Spider
gloom of that weird Saturday morning, not the least of the weirdness being his use of the parlor; I’d never known him sit alone in there before. The parlor was for company, and my parents very rarely had company—they weren’t very sociable people.

    An hour later he was a little steadier, and he felt he could go up and see Hilda. The whisky had blurred the stark outlines of the night’s doings; the terror that had grown for a few minutes almost intolerable had receded, and been replaced by a sort of fragile confidence that they were going to get away with it (he must, I think, have thought from the start in terms of a “they,” in terms of a mutual, shared responsibility). Slowly, heavily, he climbed the stairs; I was in my own room, at my window with my chin in my hands. The morning was well advanced, but the fog still clung to the city and cloaked it in twilight. While he was downstairs I’d crept along the landing and had another look at the woman in my mother’s bed. She was still fast asleep and snoring; at one point I heard her mumble a few words, but they were indistinct. The room was dark and the awful sweet smell of port was still thick in the air; and there was another smell, I detected it at once, familiar as I was with my mother’s fragrance: this too was a woman’s smell, but it was Hilda’s smell, a warm, fleshy smell colored by strong perfume and the emanations of her fur, which, impregnated with fog, hung from the wardrobe door. There was also the smell of her feet, and the whole effect was of some large female animal, not terribly clean, possibly dangerous. Into the lair, into the den of this creature came my father, fortified by whisky; I listened closely from my own room, my door slightly ajar and my ear pressed close to it. I heard him get undressed and then climb into bed.
    Her back was toward him, for she lay facing the curtained window and the gasworks beyond. Gingerly my father fitted his body to hers (I could hear the springs creak), his groin and belly forming a snug pocket for her bottom. With an arm laid lightly across her, he pressed his face into her hair (which smelled of cigarette smoke) and tried to fall asleep.

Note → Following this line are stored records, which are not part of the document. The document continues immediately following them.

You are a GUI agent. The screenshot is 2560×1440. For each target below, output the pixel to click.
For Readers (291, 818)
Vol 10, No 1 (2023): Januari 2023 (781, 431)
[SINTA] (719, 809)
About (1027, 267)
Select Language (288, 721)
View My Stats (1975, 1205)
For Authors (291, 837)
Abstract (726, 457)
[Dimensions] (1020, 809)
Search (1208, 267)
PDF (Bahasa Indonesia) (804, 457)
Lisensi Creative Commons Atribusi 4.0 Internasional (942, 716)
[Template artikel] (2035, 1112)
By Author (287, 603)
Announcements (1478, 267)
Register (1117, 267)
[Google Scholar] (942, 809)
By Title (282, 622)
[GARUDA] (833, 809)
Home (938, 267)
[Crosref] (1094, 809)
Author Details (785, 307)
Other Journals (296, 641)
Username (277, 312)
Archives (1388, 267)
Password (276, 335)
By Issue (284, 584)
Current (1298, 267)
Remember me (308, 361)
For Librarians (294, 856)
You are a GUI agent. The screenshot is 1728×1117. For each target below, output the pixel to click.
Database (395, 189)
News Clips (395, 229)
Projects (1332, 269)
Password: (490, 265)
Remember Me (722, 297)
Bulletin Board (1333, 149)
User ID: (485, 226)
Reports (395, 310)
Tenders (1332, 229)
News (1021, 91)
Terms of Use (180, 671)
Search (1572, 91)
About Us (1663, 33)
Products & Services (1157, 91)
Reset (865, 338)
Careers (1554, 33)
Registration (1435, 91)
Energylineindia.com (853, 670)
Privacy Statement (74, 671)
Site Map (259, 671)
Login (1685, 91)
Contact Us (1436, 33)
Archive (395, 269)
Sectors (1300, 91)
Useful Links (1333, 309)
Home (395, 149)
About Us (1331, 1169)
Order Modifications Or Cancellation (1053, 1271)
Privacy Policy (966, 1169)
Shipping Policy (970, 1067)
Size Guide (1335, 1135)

    He could not sleep. The terror rose in him again. She stirred, and I heard a heaving in that big bed. Silently I crept out of my room and along the landing until I was outside the door, which was open a crack (it would never close properly, that door). Silently I sank to my knees and edged my head round the side of the door till I could see them. Hilda had turned in the bed, and without awakening she gathered my father into her arms. Again she mumbled indistinctly and the heavy breathing resumed, her bosom rose and fell, and my father, clasped tight, lay peacefully at last, and soon he too was asleep.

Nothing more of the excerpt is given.